**EXERCISE AIM**
Below are entries to be transcribed exactly; exclude the pictures from the copy.

**WORKING DATA**
======
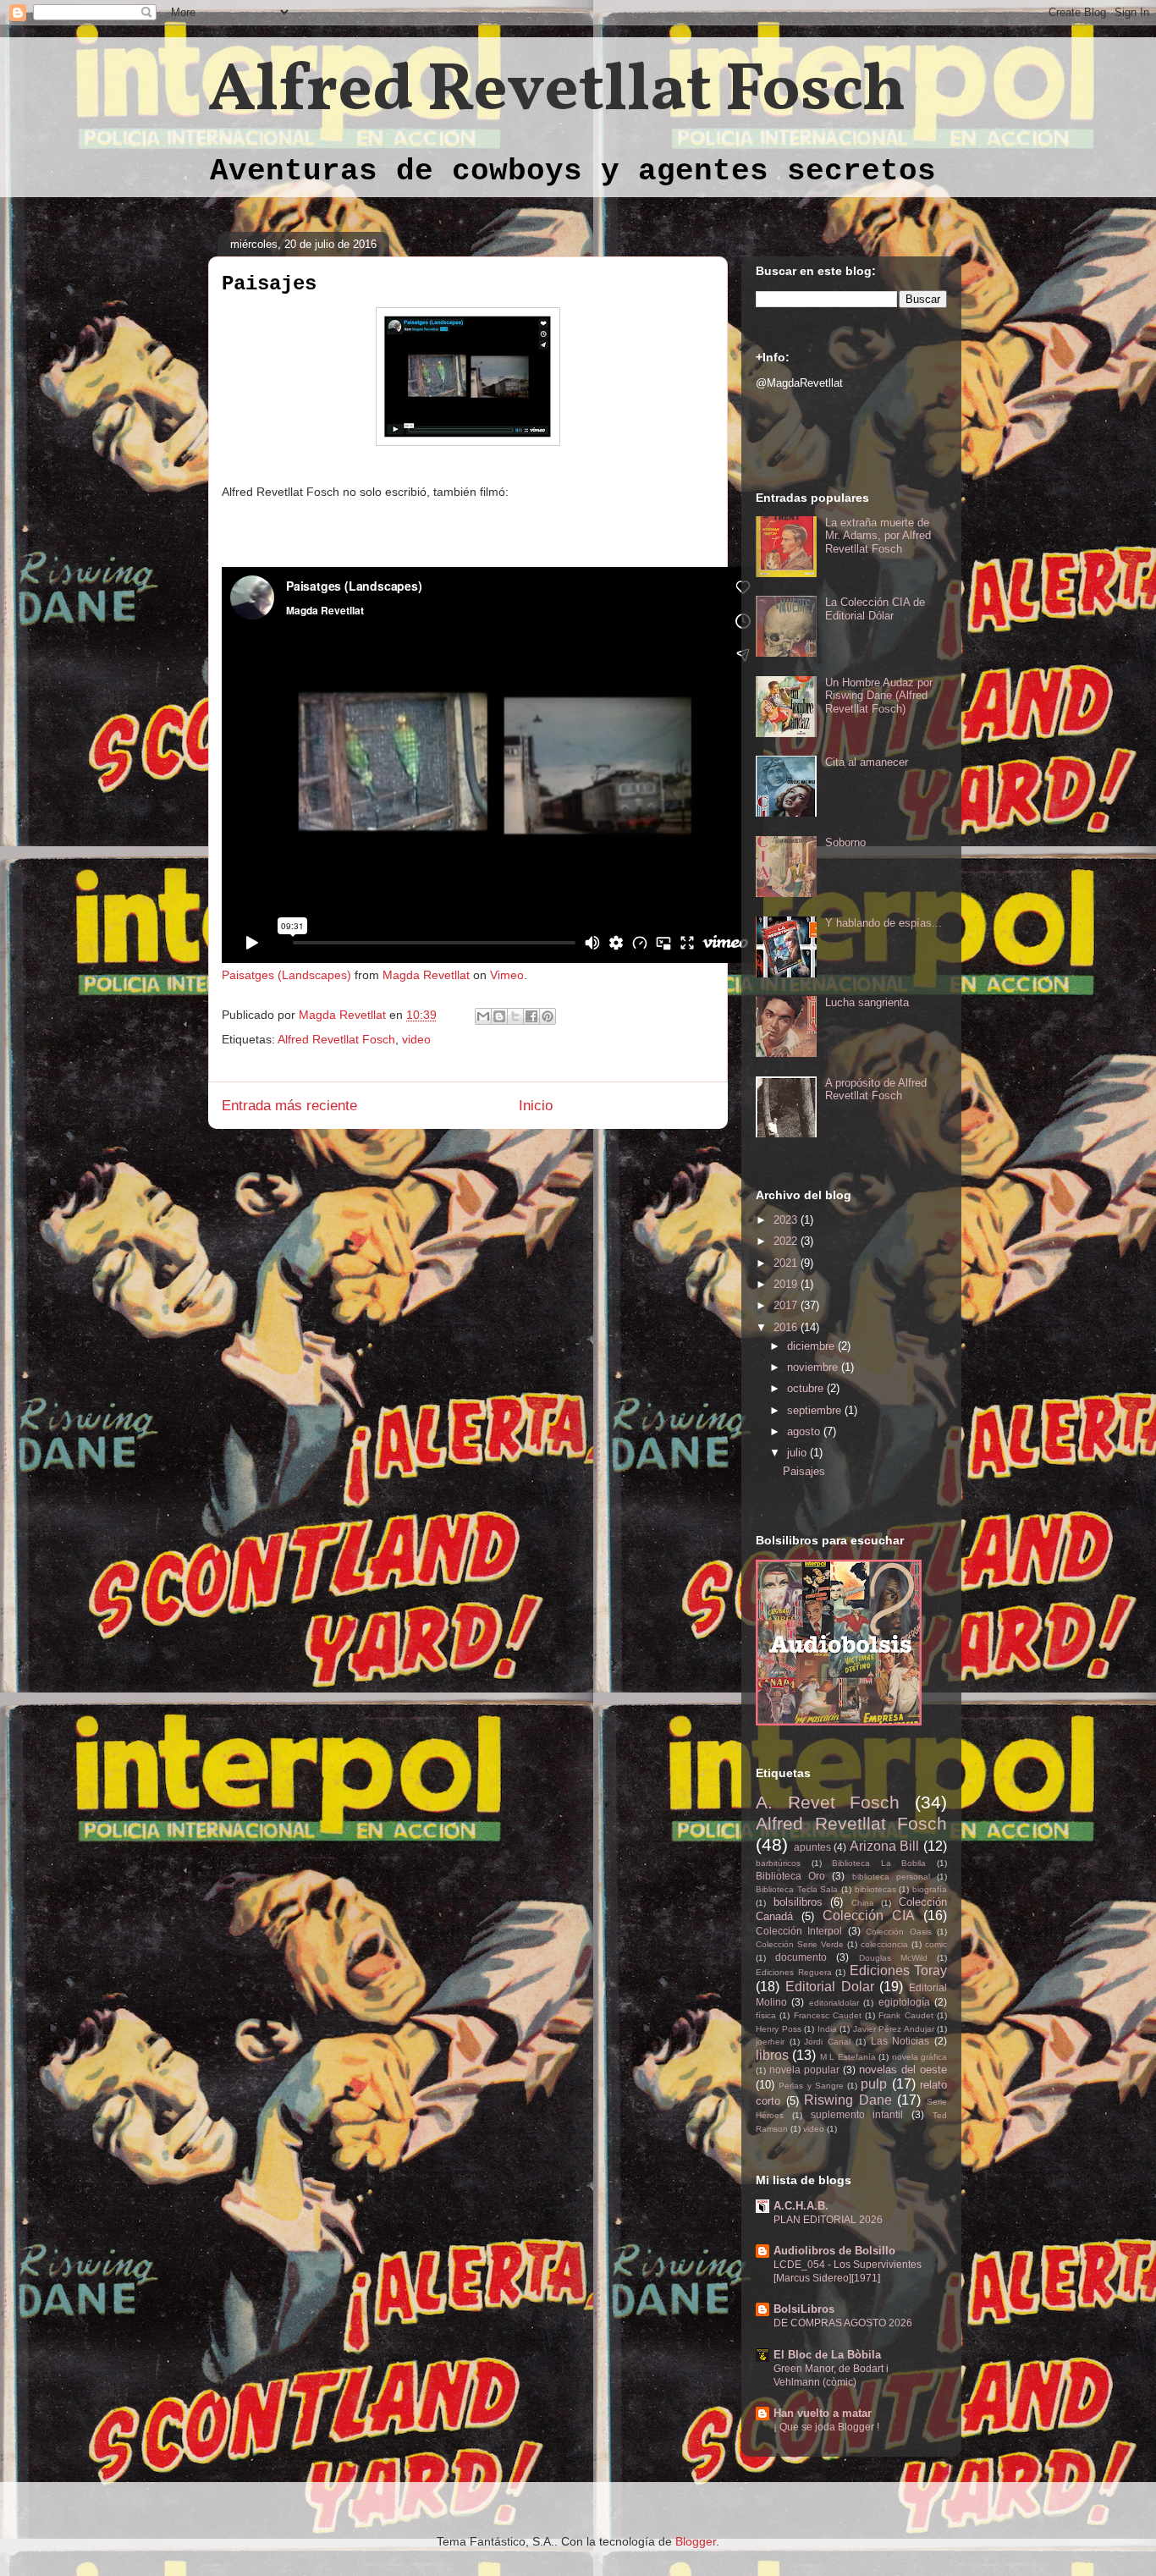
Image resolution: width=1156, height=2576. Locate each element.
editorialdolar (834, 2002)
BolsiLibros (803, 2309)
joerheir (770, 2041)
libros (772, 2055)
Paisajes (804, 1471)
======
**ANSWER AREA**
Image resolution: width=1156, height=2576. Locate each element.
editorialdolar (834, 2002)
BolsiLibros (803, 2309)
joerheir (770, 2041)
libros (772, 2055)
Paisajes (804, 1471)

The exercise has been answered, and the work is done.